On 22 February 2023, CBFL Associate Alessio Azzutti gave a presentation on AI trading and market manipulation at AI-Cafe, a public forum organised by the European AI Alliance dedicated to all legal, technical, and economic implications that artificial intelligence (AI) presents to our societies.

A recording of his presentation can be seen in Youtube here.

Description of the talk
As in other sectors of our economy, AI has entered the financial trading scene as a real game changer. AI is proposed to deliver several benefits to capital markets, making them faster, more liquid and cost-effective, thus perhaps more efficient. Yet AI-powered trading may expose capital markets to new sources of instability and failure.
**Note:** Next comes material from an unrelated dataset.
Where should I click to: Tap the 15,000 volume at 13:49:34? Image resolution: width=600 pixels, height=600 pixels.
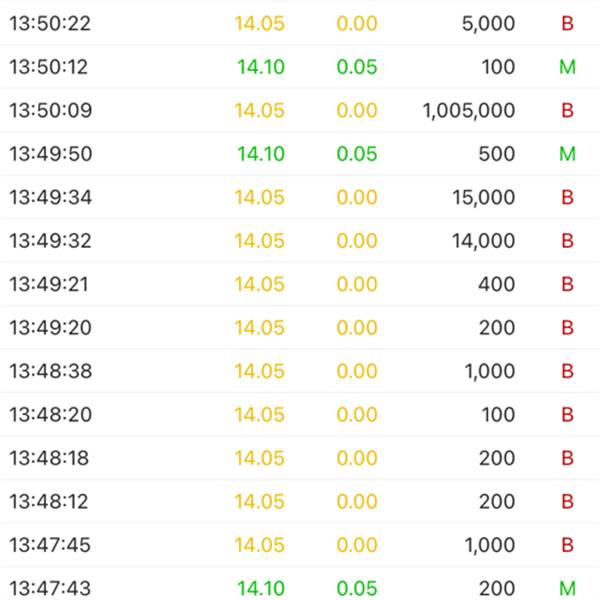click(x=484, y=197)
In the latter regard, increasingly capable and autonomous AI trading systems and strategies threaten market integrity in unique and significant ways.
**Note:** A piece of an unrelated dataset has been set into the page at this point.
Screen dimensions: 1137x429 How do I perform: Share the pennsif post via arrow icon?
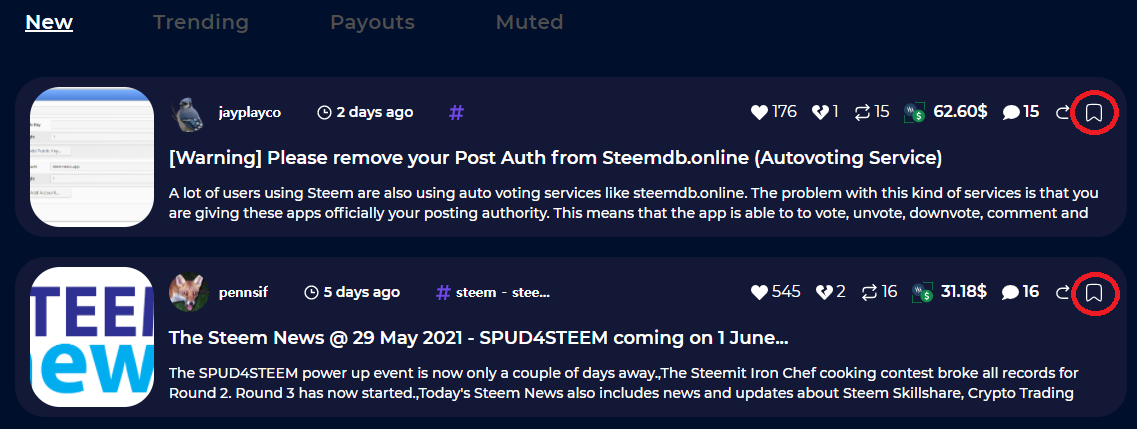(1062, 293)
Focusing on the dark side of AI trading, this talk will address innovative and challenging questions such as: Can AI autonomously discover and perpetrate forms of market manipulation without any prior human intent? And how does existing financial regulation address the risks associated with autonomous, black-box AI? In particular, who will be held liable for damages and crimes committed by AI? How to monitor AI trading behaviour and prevent misconduct? Are financial supervisors able to detect abnormal trading activities and investigate suspected cases of AI-optimized manipulation? In other words, where do financial regulators stand on protecting market integrity in algorithm-dominated capital markets?

About the Speaker

Before joining the Centre, Alessio was a Research Associate with the ‘Law, Finance, & Technology’ programme at the Institute of Law & Economics of the University of Hamburg, where he is also pursuing his doctoral studies in Law. Previously, Alessio obtained an LL.M. in Law and Economics at Utrecht University in August 2018 and an M.Sc. in Finance and Risk Management at the University of Florence in July 2016. Thanks to his interdisciplinary academic background, Alessio can be considered a ‘hybrid’ researcher at the intersection of finance, economic law and technology studies. His current research focuses on the implications of technological innovation for banking, payments, capital markets law and crime from an interdisciplinary perspective. He is also a member of the European Banking Institute Young Researchers Group.